Summary Fresh records for the S&P and the Dow Jones Industrial Average confirmed the complete recovery.
NEW YORK CITY (AFP) - The S&P 500 scored its best rise for the first six months of the year in 15 years as US stocks closed out a strong first half, despite losses for June driven by worries of monetary tightening.
The plodding economic recovery brought investors average gains of more than 12 percent for the six months, helped by the Federal Reserve's easy money policy but also underpinned by strong corporate profits.
Fresh records for the S&P and the Dow Jones Industrial Average confirmed the complete recovery, at least for stocks, from the crisis of 2008.
The return of small investors to the markets also fed a jump in new stock offerings and mergers and acquisitions, both at multi-year highs as Wall Street got much of its pre-crash mojo back.
It turned US shares into the world's best performer among major markets, while Europe sagged and emerging markets lost nearly 11 percent.
The S&P 500, the broadest measure of US stocks, put on 12.6 percent in the January to June period, the strongest first-half performance since 1998.
The Dow blue chips did even better, rising 13.8 percent -- their best for the period in 14 years -- while the Nasdaq Composite rose 12.7 percent.
The gains held despite index losses of more than 3 percent in June as the future of the Fed's quantitative easing (QE) easy money policy came into question and bond yields jumped amid expectations of higher interest rates.
But June will likely be seen as a turning point for market sentiment, with investors more cautious and focused both on corporate earnings and monetary police, rather than the momentum of money itself.
Fed chairman Ben Bernanke's comments that a tapering of the $85 billion a month QE bond purchases -- aimed at holding interest rates down -- could begin in September and the purchases be fully wound up in mid-2014, spurred speculation that the Fed could actually begin raising its ultra-low interest rates by next year.
That sparked a sweeping downward repricing of bonds and stocks by the end of the first half.
Especially hit were stocks like telecoms and utilities that are liked for their dividends.

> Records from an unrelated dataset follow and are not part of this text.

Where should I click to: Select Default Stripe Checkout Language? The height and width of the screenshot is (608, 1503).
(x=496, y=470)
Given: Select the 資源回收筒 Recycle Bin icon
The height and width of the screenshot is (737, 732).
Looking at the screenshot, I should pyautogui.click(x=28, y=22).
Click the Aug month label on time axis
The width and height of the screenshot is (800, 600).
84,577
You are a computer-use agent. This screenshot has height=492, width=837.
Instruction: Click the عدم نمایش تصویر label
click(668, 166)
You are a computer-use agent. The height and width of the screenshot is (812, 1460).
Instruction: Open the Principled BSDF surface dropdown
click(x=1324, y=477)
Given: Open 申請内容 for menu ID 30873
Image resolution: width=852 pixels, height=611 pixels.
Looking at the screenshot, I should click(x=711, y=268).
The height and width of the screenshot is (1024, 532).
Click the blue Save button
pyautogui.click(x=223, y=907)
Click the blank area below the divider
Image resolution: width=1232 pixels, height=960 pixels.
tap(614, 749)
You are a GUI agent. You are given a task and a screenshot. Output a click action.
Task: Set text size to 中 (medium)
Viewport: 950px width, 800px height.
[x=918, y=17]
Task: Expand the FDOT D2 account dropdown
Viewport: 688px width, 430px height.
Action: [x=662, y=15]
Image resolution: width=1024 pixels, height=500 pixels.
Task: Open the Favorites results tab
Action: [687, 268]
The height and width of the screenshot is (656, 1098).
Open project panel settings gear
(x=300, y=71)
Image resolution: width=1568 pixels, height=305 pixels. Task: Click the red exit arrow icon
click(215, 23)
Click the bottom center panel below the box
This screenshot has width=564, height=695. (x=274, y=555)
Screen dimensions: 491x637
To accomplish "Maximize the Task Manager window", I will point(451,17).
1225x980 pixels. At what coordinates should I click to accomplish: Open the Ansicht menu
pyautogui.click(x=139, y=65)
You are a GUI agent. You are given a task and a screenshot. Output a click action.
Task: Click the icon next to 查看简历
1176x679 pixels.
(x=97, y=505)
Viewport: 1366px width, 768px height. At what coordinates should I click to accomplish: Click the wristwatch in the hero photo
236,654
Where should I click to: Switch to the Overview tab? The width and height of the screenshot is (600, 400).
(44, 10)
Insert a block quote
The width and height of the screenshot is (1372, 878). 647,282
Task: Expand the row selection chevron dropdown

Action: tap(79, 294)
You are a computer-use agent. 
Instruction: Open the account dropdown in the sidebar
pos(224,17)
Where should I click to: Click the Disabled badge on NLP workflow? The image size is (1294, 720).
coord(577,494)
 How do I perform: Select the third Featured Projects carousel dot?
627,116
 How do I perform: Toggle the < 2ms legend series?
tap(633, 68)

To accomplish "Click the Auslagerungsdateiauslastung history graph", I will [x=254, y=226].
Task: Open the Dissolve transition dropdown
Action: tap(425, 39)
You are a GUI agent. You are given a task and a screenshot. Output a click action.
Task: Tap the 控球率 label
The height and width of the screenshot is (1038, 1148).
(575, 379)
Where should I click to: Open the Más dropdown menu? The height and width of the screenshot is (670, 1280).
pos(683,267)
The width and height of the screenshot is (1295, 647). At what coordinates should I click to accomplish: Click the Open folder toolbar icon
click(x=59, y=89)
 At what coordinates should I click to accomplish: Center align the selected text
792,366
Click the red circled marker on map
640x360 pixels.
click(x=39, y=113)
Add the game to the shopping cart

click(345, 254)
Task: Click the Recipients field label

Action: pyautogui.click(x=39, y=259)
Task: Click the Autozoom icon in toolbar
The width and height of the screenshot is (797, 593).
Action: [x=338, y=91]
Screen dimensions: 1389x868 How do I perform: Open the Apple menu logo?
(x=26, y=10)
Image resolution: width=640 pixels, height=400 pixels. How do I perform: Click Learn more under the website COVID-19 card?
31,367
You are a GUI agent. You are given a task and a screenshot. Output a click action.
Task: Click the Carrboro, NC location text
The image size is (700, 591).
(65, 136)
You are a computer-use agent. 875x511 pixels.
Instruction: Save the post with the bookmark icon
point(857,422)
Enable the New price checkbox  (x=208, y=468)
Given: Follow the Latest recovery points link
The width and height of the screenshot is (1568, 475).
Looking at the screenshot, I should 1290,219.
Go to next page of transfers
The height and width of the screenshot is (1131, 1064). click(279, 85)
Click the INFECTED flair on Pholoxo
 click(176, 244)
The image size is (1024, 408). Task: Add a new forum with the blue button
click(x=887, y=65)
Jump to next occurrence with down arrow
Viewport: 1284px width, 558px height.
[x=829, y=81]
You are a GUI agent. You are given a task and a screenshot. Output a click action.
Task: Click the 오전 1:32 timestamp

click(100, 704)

With the 10 year Treasury bond yield jumping from 1.48 percent at the beginning of the year to 2.48 percent by the end of June -- conservative investors were jettisoning such shares.
Also dumped in the past two months were some key commodity stocks, especially gold, both on the rise in rates and the slowdown in China and other emerging markets.
But as the final week of June's slight rebound showed, not all were convinced of the prospect of real monetary tightening by the Fed -- a view fed officials were taking pains to reinforce throughout the week.
Top allies of Bernanke stressed that markets had overreacted to the tapering comments, adding that everything depended on whether economic growth picks up or not from the sub-2 percent annual pace of the first half.
One, William Dudley, the chief of the Fed's New York branch, said market expectations had gotten "quite out of sync" with the thinking of Fed policy makers.
Analysts were then cautiously optimistic about the rest of the year.
"It appears as if the Fed is doing everything that it can to indicate 'we are not looking to slow the economy, just reduce the stimulus,'" said Sam Stovall of Standard & Poor's Capital IQ.
"We might find that the market moves higher in the beginning of July as investors buy back all of the shares that were beaten up in June."
Hugh Johnson of Hugh Johnson Advisors said the slight rise in the final week of June could be described as "the restoration of sanity" after several rocky weeks.
IPO industry expert Renaissance Capital said there was still enough strength in the markets to support more new issues, after the second quarter's 61 companies going public, the most active quarter in nearly six years.
"Though the Fed's hints at a retreat from stimulus efforts brought a dose of renewed volatility to the markets last week, investors showed a willingness to continue putting money to work in IPOs, as long as valuations were adjusted."
Most expect a slow market for the coming week, shortened by the Fourth of July holiday.
But a slew of fresh data on the economy in June -- car sales, manufacturing and service industry growth, trade and job creation -- will fill out the picture of how strong or weak the first half really was. And that will spark new speculation on the Fed's data-shaped path.